What the task requires |
Restate every record that follows, keeping it exact.

Provided records |

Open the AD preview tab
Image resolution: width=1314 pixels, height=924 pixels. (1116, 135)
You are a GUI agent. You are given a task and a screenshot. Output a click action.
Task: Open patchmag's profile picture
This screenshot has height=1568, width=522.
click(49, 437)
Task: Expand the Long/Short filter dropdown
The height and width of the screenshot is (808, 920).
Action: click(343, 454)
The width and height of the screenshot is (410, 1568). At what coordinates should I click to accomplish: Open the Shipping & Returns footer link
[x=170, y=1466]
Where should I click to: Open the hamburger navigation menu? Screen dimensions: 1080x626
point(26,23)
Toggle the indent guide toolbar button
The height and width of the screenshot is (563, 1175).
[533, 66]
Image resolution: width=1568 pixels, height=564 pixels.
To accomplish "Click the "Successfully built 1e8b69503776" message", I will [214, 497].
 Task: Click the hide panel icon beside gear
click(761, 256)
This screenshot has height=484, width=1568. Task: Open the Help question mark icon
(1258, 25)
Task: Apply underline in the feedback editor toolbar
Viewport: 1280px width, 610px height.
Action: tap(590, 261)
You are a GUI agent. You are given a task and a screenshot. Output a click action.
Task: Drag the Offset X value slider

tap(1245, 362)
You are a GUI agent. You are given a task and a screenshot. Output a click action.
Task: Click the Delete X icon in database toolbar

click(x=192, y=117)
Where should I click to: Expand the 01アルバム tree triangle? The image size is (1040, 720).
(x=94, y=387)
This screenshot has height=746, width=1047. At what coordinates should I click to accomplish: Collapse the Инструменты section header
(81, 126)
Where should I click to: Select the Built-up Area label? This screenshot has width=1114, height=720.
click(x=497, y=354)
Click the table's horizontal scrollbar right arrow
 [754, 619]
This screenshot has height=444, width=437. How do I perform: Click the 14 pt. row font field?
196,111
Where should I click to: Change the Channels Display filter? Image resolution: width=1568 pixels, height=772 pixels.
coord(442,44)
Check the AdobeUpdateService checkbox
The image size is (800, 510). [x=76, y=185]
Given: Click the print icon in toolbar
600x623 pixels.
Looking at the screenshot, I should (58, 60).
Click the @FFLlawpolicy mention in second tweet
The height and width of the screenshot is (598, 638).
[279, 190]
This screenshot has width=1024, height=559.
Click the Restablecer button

Task result |
Open the AD preview tab
Image resolution: width=1314 pixels, height=924 pixels. (1116, 135)
You are a GUI agent. You are given a task and a screenshot. Output a click action.
Task: Open patchmag's profile picture
This screenshot has height=1568, width=522.
click(49, 437)
Task: Expand the Long/Short filter dropdown
The height and width of the screenshot is (808, 920).
Action: click(343, 454)
The width and height of the screenshot is (410, 1568). At what coordinates should I click to accomplish: Open the Shipping & Returns footer link
[x=170, y=1466]
Where should I click to: Open the hamburger navigation menu? Screen dimensions: 1080x626
point(26,23)
Toggle the indent guide toolbar button
The height and width of the screenshot is (563, 1175).
[533, 66]
Image resolution: width=1568 pixels, height=564 pixels.
To accomplish "Click the "Successfully built 1e8b69503776" message", I will [214, 497].
 Task: Click the hide panel icon beside gear
click(761, 256)
This screenshot has height=484, width=1568. Task: Open the Help question mark icon
(1258, 25)
Task: Apply underline in the feedback editor toolbar
Viewport: 1280px width, 610px height.
Action: tap(590, 261)
You are a GUI agent. You are given a task and a screenshot. Output a click action.
Task: Drag the Offset X value slider

tap(1245, 362)
You are a GUI agent. You are given a task and a screenshot. Output a click action.
Task: Click the Delete X icon in database toolbar

click(x=192, y=117)
Where should I click to: Expand the 01アルバム tree triangle? The image size is (1040, 720).
(x=94, y=387)
This screenshot has height=746, width=1047. At what coordinates should I click to accomplish: Collapse the Инструменты section header
(81, 126)
Where should I click to: Select the Built-up Area label? This screenshot has width=1114, height=720.
click(x=497, y=354)
Click the table's horizontal scrollbar right arrow
 [754, 619]
This screenshot has height=444, width=437. How do I perform: Click the 14 pt. row font field?
196,111
Where should I click to: Change the Channels Display filter? Image resolution: width=1568 pixels, height=772 pixels.
coord(442,44)
Check the AdobeUpdateService checkbox
The image size is (800, 510). [x=76, y=185]
Given: Click the print icon in toolbar
600x623 pixels.
Looking at the screenshot, I should (58, 60).
Click the @FFLlawpolicy mention in second tweet
The height and width of the screenshot is (598, 638).
[279, 190]
This screenshot has width=1024, height=559.
Click the Restablecer button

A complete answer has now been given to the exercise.